Clin Res Cardiol (2021). 10.1007/s00392-021-01933-9

First clinical experience using a visualized sheath for ablation of atrial fibrillation
M. Khalaph1, C. Sohns1, M. El Hamriti1, T. Fink1, V. Sciacca1, G. Imnadze1, M. Braun1, P. Sommer1, L. Bergau1
1Klinik für Elektrophysiologie/Rhythmologie, Herz- und Diabeteszentrum NRW, Bad Oeynhausen;

Introduction

Pulmonary vein isolation (PVI) using radiofrequency (RF) energy is standard of care in patients with drug-refractory atrial fibrillation (AF) but remains a challenging and time-consuming procedure even in experienced hands. A novel bidirectional steerable sheath (Carto Vizigo®, Biosense Webster, Irvine, USA) was introduced allowing its real-time visualization in the 3D-Mappingsystem (Carto 3®, Biosense Webster, Irvine, USA) during ablation.

Aim

This study aimed to assess the acute procedural success of PVI using the visualized sheath and to compare the performance with a matched control group receiving PVI with conventional, non-steerable sheaths.

Methods

All patients between 09/2019 and 02/2021 who underwent PVI using the visualized sheath were included in the study. All received RF-PVI, additional lesions were performed according to the presence of low-voltage zones or left atrial macroreentrant-tachycardia (LAMRT). The patients were followed in our outpatients clinic via 96h-Holter-ECG 3, 6 and 12 months after the procedure. Arrhythmia recurrence was defined as any AF/atrial tachycardia (AT) episode lasting >30s after a blanking period of 3 months. Procedural data were compared to a matched cohort consisting of patients receiving PVI with conventional sheaths.

Results

A total number of 100 patients underwent RF-PVI using the visualized sheath. Mean age was 66.18±10.3 years, 65% were male and 70% suffered of persistent AF. The PVI was the index procedure in 77 patients. Left atrial substrate modification was added in 45 patients (15% septal line, 4% roof line, 8% box-lesion). All procedures were conducted without any major complications.

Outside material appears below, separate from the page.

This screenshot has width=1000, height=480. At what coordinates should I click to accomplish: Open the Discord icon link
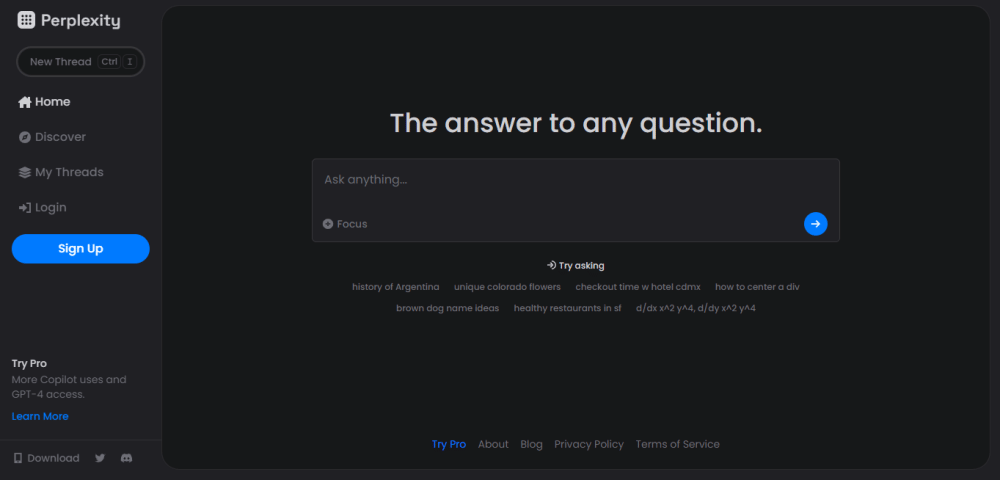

The total procedure duration as well as the total fluoroscopy time and dose were significant longer in the control group than in the testing group (148.95min±33.28 vs. 106.74min±24.36; p<0.001; 10.36min±5.17 vs. 7.38min±2.77; p<0.001 and 1402.56(cGy)*cm²±886 vs. 550.42(cGy)*cm²±546; p<0.001, respectively). The difference between the procedure duration was mainly driven by a prolonged left atrial dwell time (108min±24 vs. 69min±16; p<0.001). During a mean follow-up of 13±5months, the overall procedural success was 92%.

Conclusion

Catheter ablation for AF using the novel visible sheath in conjunction with a 3D mapping system is safe and effective and leads to a relevant decrease of procedure duration and fluoroscopy time and dose during the ablation procedure. The integration of the new device into the clinical workflow for AF ablation under routine conditions was benefitial in terms of procedural parameters, but not for patient outcome.